Executor calls symbol_dict.find("AAPL") → uint32_t code
If not found → return empty result immediately (no scan)
If found → compare against integer column as before

The find() call happens once per query, not per row. After resolution, the scan operates on integer comparisons — identical performance to WHERE symbol = 42.

HTTP Output Resolution

The HTTP server resolves codes back to strings in JSON responses:

{
  "columns": ["symbol", "price", "volume"],
  "data": [["AAPL", 15025, 100], ["GOOG", 28100, 50]]
}

QueryResultSet carries a symbol_dict pointer. The HTTP serializer checks each column — if it’s a SYMBOL type, it calls lookup(code) to produce the string representation.

Backward Compatibility

Integer symbol IDs still work:

-- Both work, can coexist in the same database
SELECT * FROM trades WHERE symbol = 'AAPL'
SELECT * FROM trades WHERE symbol = 1

Legacy TickMessage-based ingestion (integer symbol IDs) and new SQL INSERT (string symbols) can coexist. The dictionary simply maps strings to codes; integer-only workflows bypass it entirely.

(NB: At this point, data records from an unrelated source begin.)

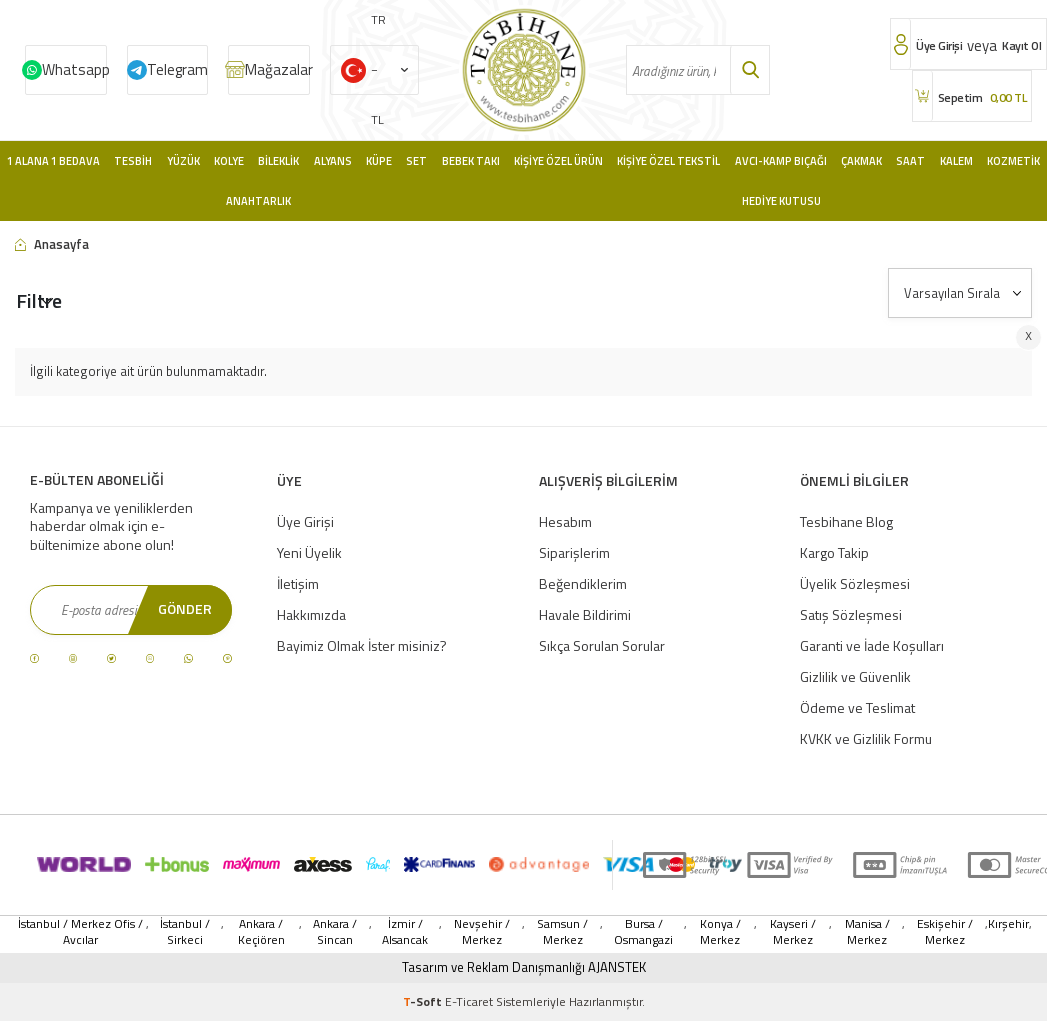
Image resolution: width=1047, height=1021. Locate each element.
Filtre (39, 300)
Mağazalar (277, 69)
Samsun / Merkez (562, 932)
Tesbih (133, 161)
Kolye (229, 161)
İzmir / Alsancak (405, 932)
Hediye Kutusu (781, 201)
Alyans (333, 161)
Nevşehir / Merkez (482, 932)
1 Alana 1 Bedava (53, 161)
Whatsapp (74, 69)
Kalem (956, 161)
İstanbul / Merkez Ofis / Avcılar (80, 932)
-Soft (424, 1001)
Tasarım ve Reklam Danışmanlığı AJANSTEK (524, 967)
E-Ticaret (469, 1001)
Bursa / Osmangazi (643, 932)
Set (416, 161)
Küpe (379, 161)
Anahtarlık (258, 201)
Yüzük (183, 161)
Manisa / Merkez (867, 932)
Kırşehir (1008, 924)
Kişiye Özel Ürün (558, 161)
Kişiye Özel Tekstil (668, 161)
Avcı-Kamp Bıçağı (781, 161)
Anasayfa (52, 244)
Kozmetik (1013, 161)
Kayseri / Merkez (793, 932)
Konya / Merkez (720, 932)
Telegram (177, 69)
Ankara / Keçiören (261, 932)
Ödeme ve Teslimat (857, 707)
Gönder (185, 608)
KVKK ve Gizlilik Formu (866, 738)
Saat (910, 161)
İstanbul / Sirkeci (185, 932)
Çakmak (861, 161)
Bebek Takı (471, 161)
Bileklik (278, 161)
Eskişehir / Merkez (945, 932)
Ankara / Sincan (335, 932)
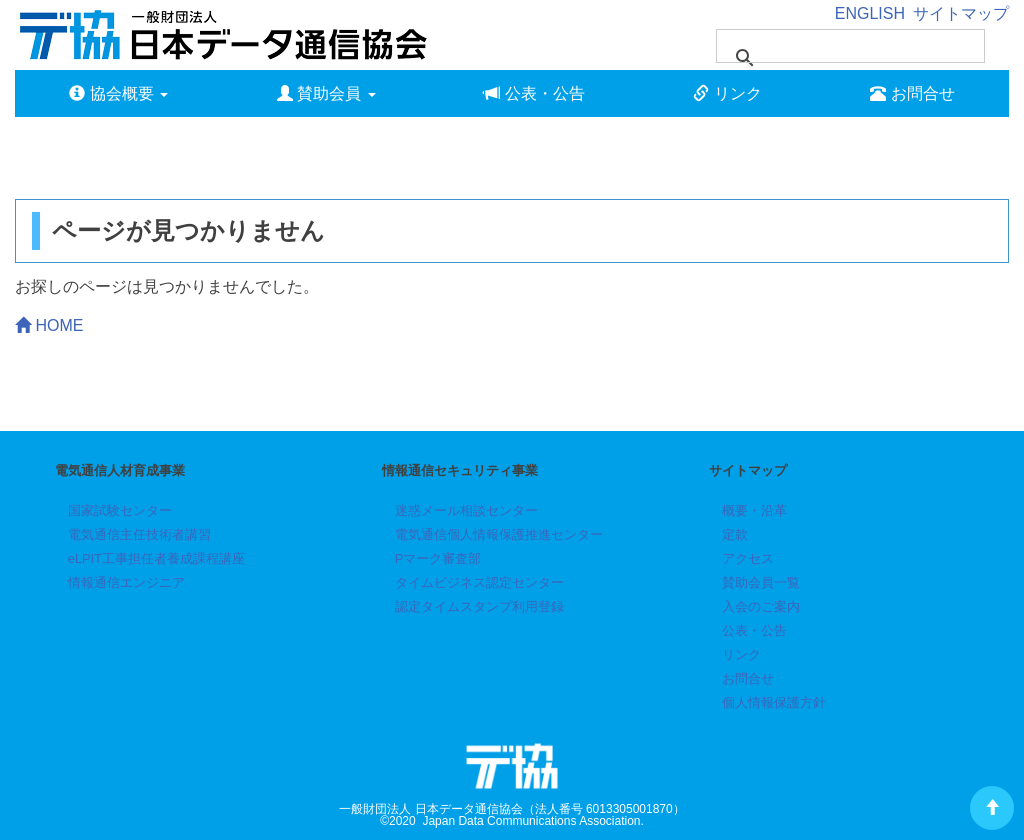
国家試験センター (120, 510)
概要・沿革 (754, 510)
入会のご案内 (761, 606)
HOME (49, 325)
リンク (727, 93)
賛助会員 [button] (326, 93)
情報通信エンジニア (126, 582)
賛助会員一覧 (761, 582)
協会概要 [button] (118, 93)
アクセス (748, 558)
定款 (735, 534)
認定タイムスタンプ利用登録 (479, 606)
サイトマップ (961, 13)
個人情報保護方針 (774, 702)
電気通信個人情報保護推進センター (499, 534)
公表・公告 (534, 93)
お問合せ (912, 93)
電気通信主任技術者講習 (139, 534)
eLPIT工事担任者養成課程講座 (156, 558)
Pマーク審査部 (438, 558)
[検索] (824, 46)
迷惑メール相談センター (466, 510)
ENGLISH (870, 13)
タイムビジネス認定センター (479, 582)
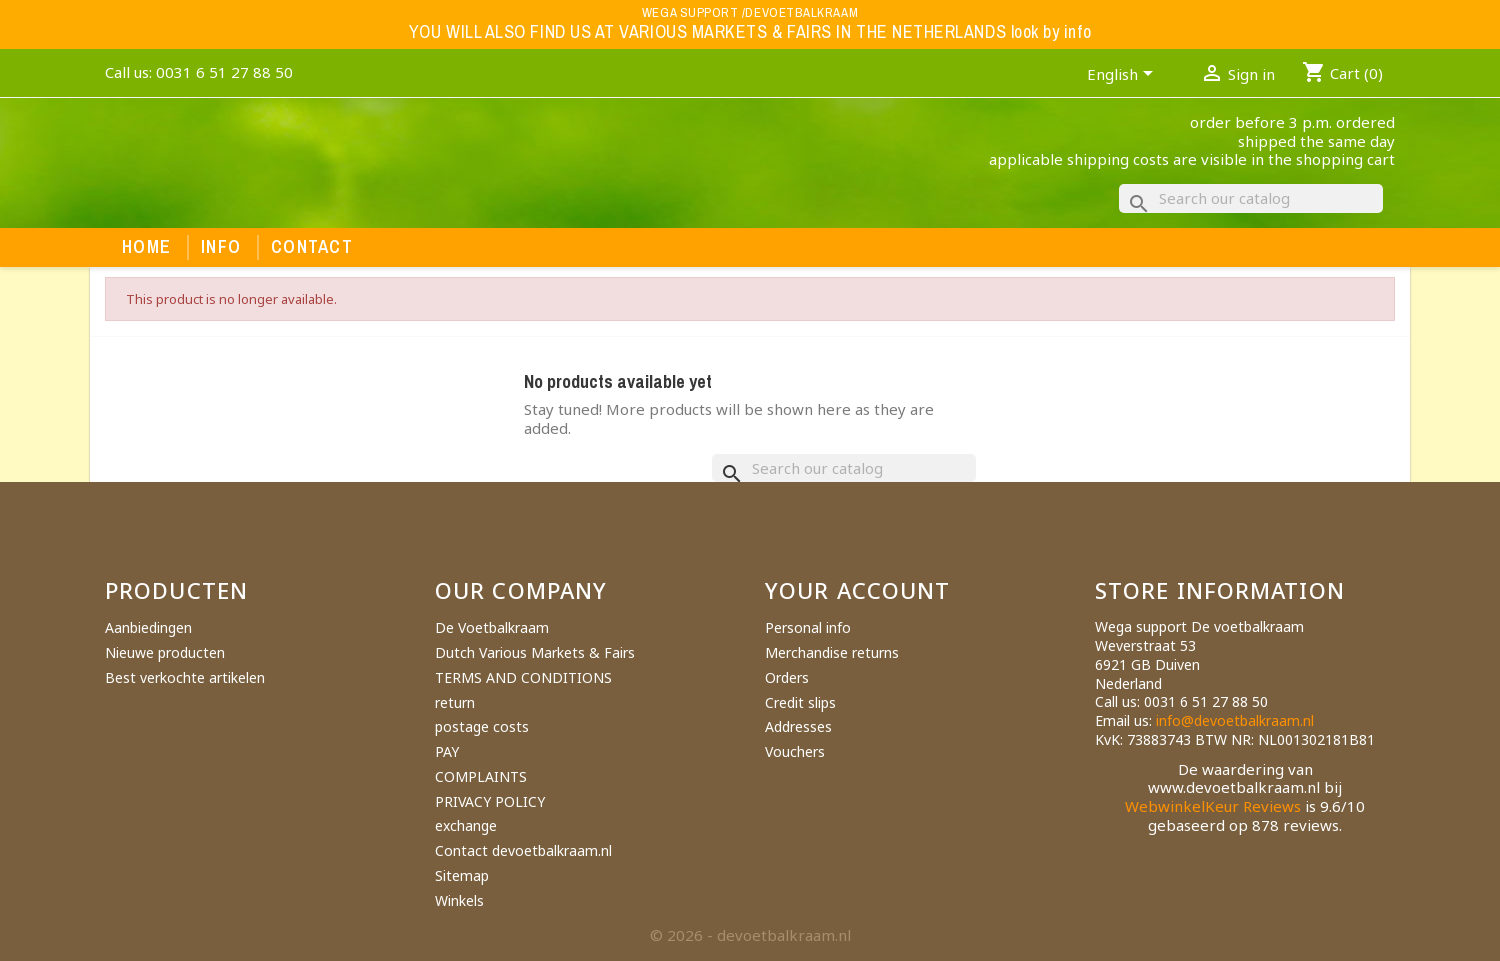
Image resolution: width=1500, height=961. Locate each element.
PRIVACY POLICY (490, 801)
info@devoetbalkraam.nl (1235, 720)
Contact (312, 247)
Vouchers (795, 751)
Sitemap (462, 875)
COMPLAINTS (481, 776)
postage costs (482, 726)
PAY (447, 751)
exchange (466, 825)
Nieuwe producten (165, 652)
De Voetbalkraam (492, 627)
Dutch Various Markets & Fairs (535, 652)
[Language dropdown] (1123, 76)
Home (146, 247)
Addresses (798, 726)
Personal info (808, 627)
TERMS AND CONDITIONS (523, 677)
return (455, 702)
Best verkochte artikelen (185, 677)
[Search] (1251, 198)
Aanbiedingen (148, 627)
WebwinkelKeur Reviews (1213, 806)
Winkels (459, 900)
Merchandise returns (832, 652)
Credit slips (800, 702)
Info (221, 247)
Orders (787, 677)
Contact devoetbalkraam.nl (523, 850)
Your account (857, 590)
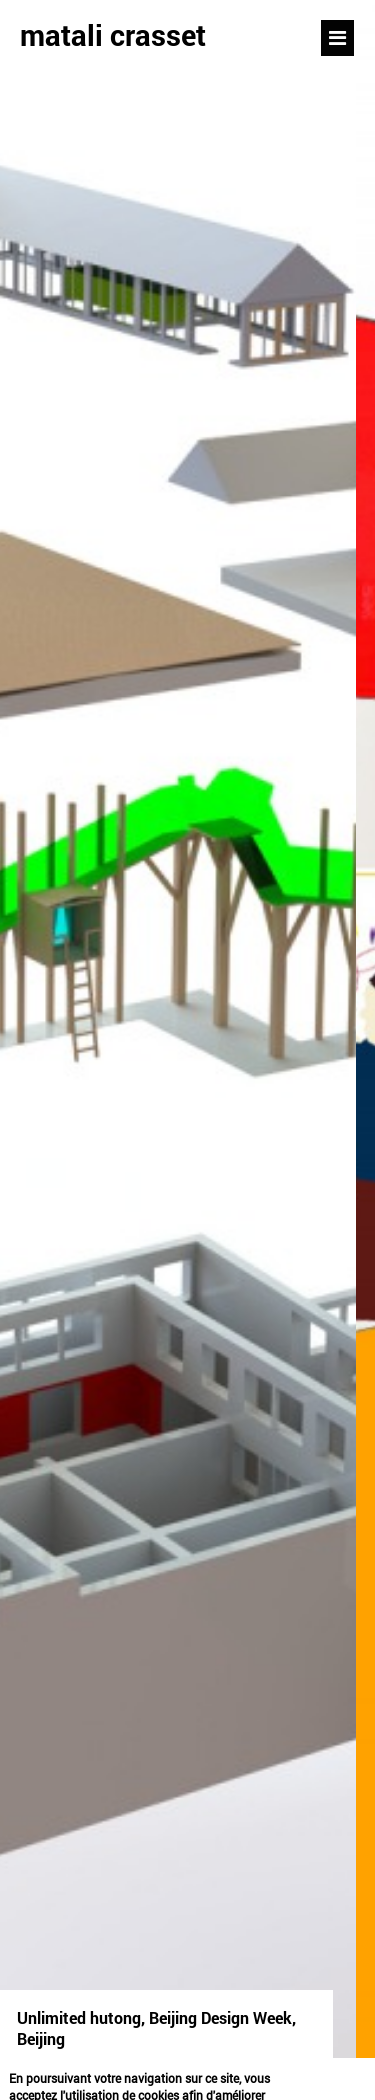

Distributed: Scatter-Gather for String WHERE

In a multi-node cluster, extract_symbol_filter() can’t resolve string → code without a global registry. String WHERE queries fall back to scatter-gather: the coordinator broadcasts to all nodes, each resolves locally.

Future optimization: a global symbol registry would enable direct routing (Tier A) for string predicates.

Performance

Zero regression — benchmarks unchanged:

Benchmark	Time
xbar GROUP BY 1M rows	11.20ms
EMA 1M rows	2.15ms
Window JOIN 100K×100K	11.00ms

Dictionary lookup is O(1) hash. Intern is O(1) amortized. Stored codes are uint32 — same width as before. The only new work is the one-time find() call per string predicate per query.

Write 'AAPL', store uint32

Dictionary encoding: human-readable SQL, integer-speed storage and queries.

Global dictionary

One dictionary per pipeline. Consistent codes across all partitions and queries.

Zero query overhead

String → code resolution happens once per query. Scan operates on integer comparisons.

Backward compatible

Integer symbol IDs still work. Legacy and new ingestion paths coexist.